Материал поступил в редакцию 13.10.23

 

ТРОМБОЭМБОЛИЯ ВО ВРЕМЯ БЕРЕМЕННОСТИ – ПАТОФИЗИОЛОГИЯ

И КЛИНИЧЕСКИЕ ПОСЛЕДСТВИЯ

 

К. Капрос, PhD, доцент,

Кафедра акушерства и гинекологии

Государственный университет медицины и фармации имени Николая Тестемицану

(MD 2001, Республика Молдова, г. Кишинев, бул. Штефана чел Маре, 165)

Email: hristiana.capros@usmf.md

 

Д. Митрюк, доцент,

Кафедра акушерства и гинекологии

Государственный университет медицины и фармации имени Николая Тестемицану

(MD 2001, Республика Молдова, г. Кишинев, бул. Штефана чел Маре, 165)

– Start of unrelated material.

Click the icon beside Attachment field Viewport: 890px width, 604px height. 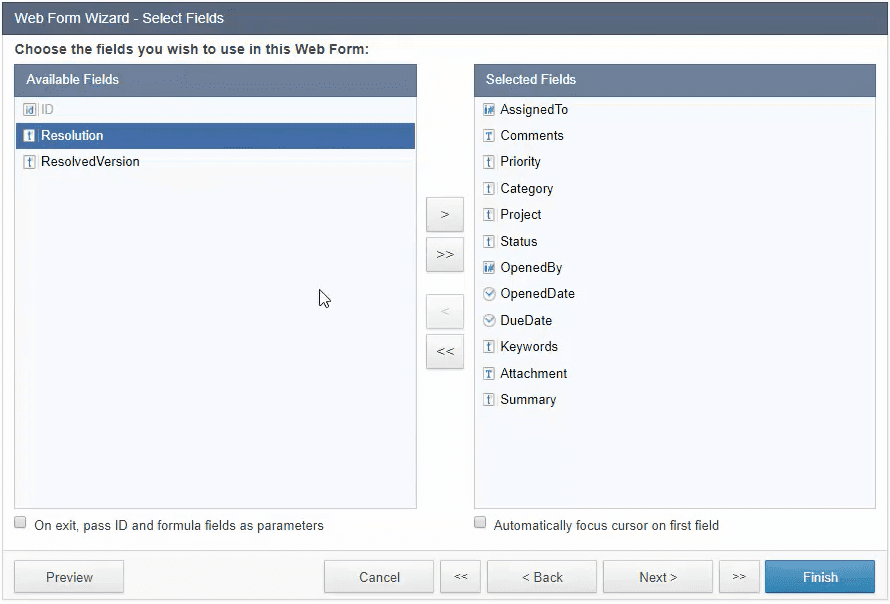489,374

Email: hristiana.capros@usmf.md

 

В. Волоцяи, доцент,

Кафедра акушерства и гинекологии

Государственный университет медицины и фармации имени Николая Тестемицану

(MD 2001, Республика Молдова, г. Кишинев, бул. Штефана чел Маре, 165)

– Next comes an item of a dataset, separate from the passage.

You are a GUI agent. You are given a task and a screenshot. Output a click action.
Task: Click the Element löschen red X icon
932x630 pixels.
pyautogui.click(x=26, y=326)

Email: hristiana.capros@usmf.md

 

В. Котеля, доцент,

Кафедра акушерства и гинекологии

Государственный университет медицины и фармации имени Николая Тестемицану

(MD 2001, Республика Молдова, г. Кишинев, бул. Штефана чел Маре, 165)

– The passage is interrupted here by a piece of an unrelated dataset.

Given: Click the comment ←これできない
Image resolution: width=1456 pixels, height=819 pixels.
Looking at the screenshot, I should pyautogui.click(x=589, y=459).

Email: hristiana.capros@usmf.md

 

Ю. Дондюк, PhD, профессор,

Кафедра акушерства и гинекологии

Государственный университет медицины и фармации имени Николая Тестемицану

(MD 2001, Республика Молдова, г. Кишинев, бул. Штефана чел Маре, 165)

Email: hristiana.capros@usmf.md

 

Аннотация. Развитие тромбоэмболических осложнений, включая тромбоз глубоких вен и тромбоэмболию легочной артерии, во время беременности является серьезной проблемой, представляющей интерес для акушеров, поскольку это потенциальное осложнение увеличивает материнскую смертность. От зачатия до рождения беременность связана с естественным повышением уровня факторов свертывания крови, таких как фактор Виллебранда, фибриноген и факторы II, VII, VIII, IX и X, а также с прогрессирующим развитием гиперкоагуляционного состояния. Последние данные в области физиопатологии оправдывают тщательное обследование всех беременных женщин на предмет развития тромбоза на протяжении всей беременности.

Ключевые слова: тромбоэмболия во время беременности, гиперкоагуляция, оценка факторов свертывания крови.